Repeated lab monitoring every few hours also helps with real-time prognostication of which patients may be improving with support, versus which are progressing and need timely transplant evaluation. These include:
- MELD labs
- Coagulation factors (INR, Fibrinogen)
- Arterial Ammonia, Lactate, pH
- Elevated AFP or low phosphorus levels can suggest liver regeneration
Role of liver biopsy
- Liver biopsy may be needed if the laboratory workup or imaging findings do not provide a specific etiology for ALF, however risks with bleeding should be taken into account. If a liver biopsy is needed, a transjugular approach is preferred to reduce bleeding risk. This should only be performed in evaluating indeterminate etiologies where performing a liver biopsy would change management.
Imaging:
- Cross-sectional abdominal imaging with contrast is ideal to survey the hepatic anatomy, vasculature, and inform potential surgical planning for liver transplantation; if this is not possible due to patient acuity, an ultrasound doppler of the liver at the patient’s bedside should be obtained in the interim.
Management:
- Empiric N-acetylcysteine (NAC) infusion is often started while awaiting workup for ALF. It is also the treatment of choice for acetaminophen toxicity.
- NAC also improves outcomes in non-acetaminophen ALF as some reports suggest it improves transplant-free survival if used in early-stages of ALF.
- Empiric IV acyclovir should be considered in cases with ALF of unknown etiology until herpes simplex virus (HSV) PCR testing returns. This mitigates the high mortality associated with HSV hepatitis.
- Neurological monitoring with serial neurological exams, and non-invasive measures of intracranial pressure measurement can be performed at the bedside
Etiology-specific management of ALF
Renal Replacement Therapy
- Acute kidney injury (AKI) is present in approximately 70% of patients with ALF, and approximately 30% of these patients require renal replacement therapy (RRT).
- Early RRT in the form of continuous hemofiltration, even in absence of AKI, can be considered in attempts to temporize the progression of hepatic encephalopathy through filtration of ammonia and other toxic substances.
- Continuous modes of RRT are preferred over intermittent modes to avoid a wider range of metabolic and hemodynamic fluctuations, which can increase cerebral edema and intracranial pressure.
Prognostic scores and the role of LT for ALF
- Multiple prognostic scores have been developed for ALF. One of the most well-known and utilized is the King’s College Criteria (KCC).
- Although improvements in medical care have significantly lowered mortality rates, LT is being implemented in approximately 30% of patients with ALF, and offers a life-saving treatment.
- It is important that patients are transferred or cared for at a liver transplant center, and based on continuous, real-time clinical data, the decision to proceed with liver transplantation can be done while providing medical and supportive care.
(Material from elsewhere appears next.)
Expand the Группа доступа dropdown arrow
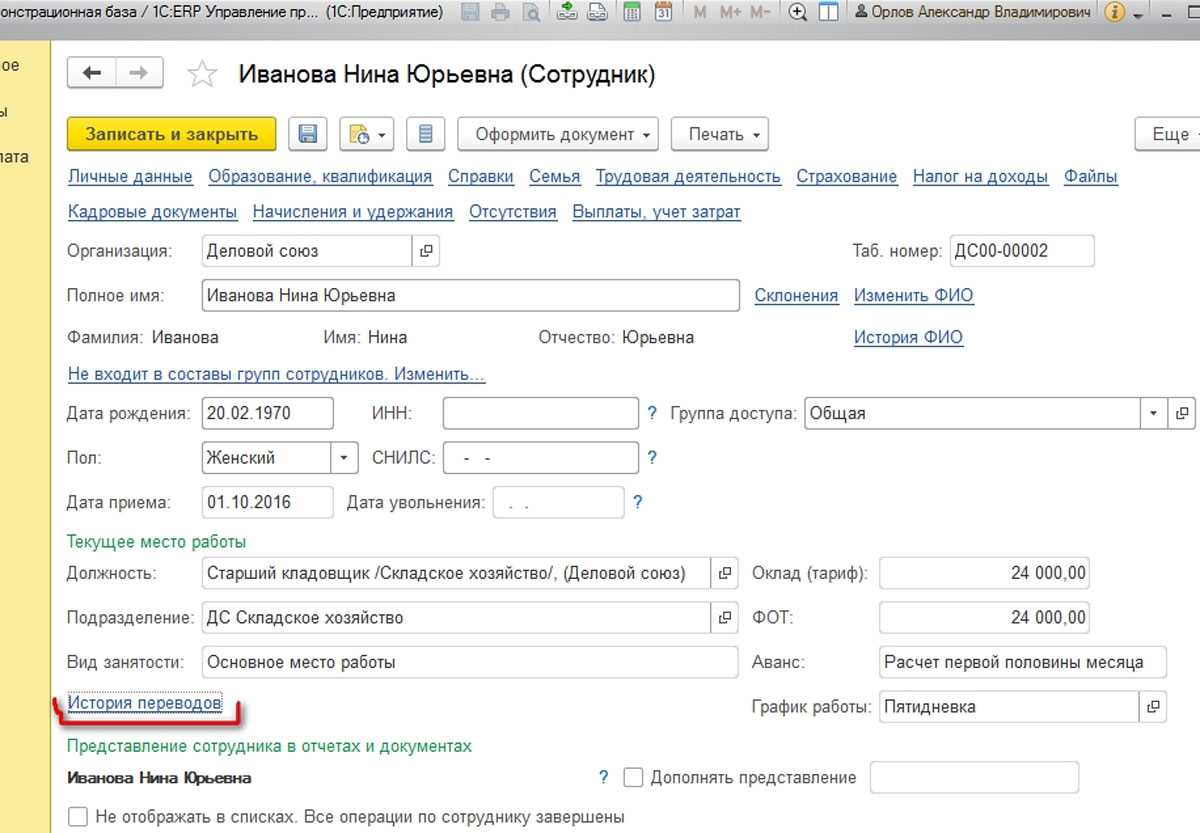 1153,413
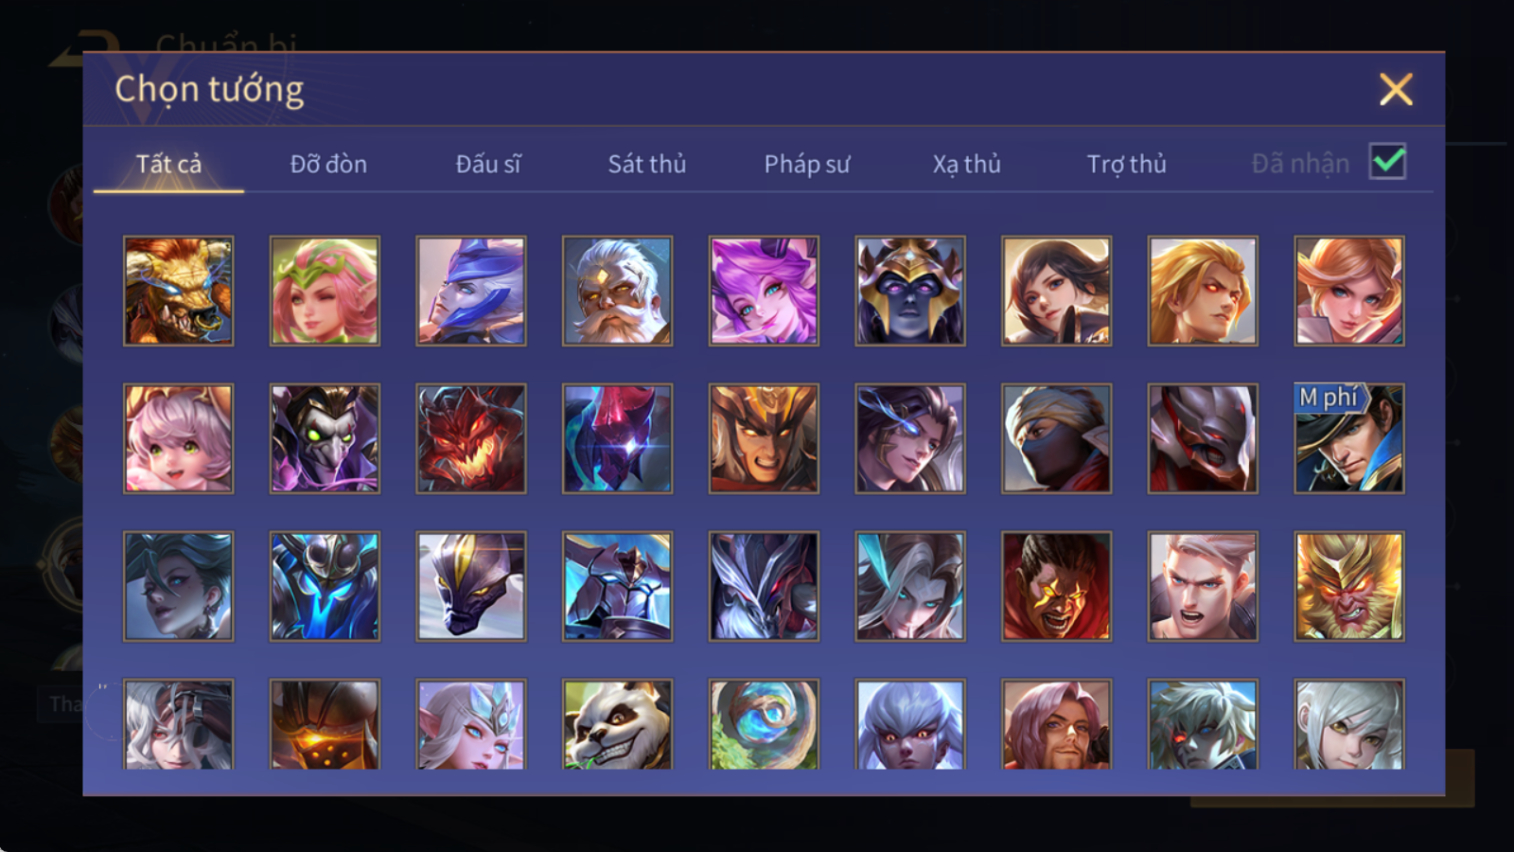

- Patients who recover with medical treatment, as well as those with irreversible causes such as ischemic liver injury or too critically sick for transplant (shock, uncontrolled infection, cerebral herniation) are not considered candidates for LT.
- For patients with ALF who are deemed transplant candidates, they are listed as “Status 1A” in UNOS which means they are at the top of the waitlist regardless of their MELD score.
Take Home Points
- ALF is severe liver injury with coagulopathy and hepatic encephalopathy in a patient with no known liver disease.
- Mortality in ALF is related to cerebral edema and progressive multi-organ dysfunction.
- Early referral to a LT center should be pursued as soon as ALF is clinically suspected in order to expedite transplant evaluation for patients who need it.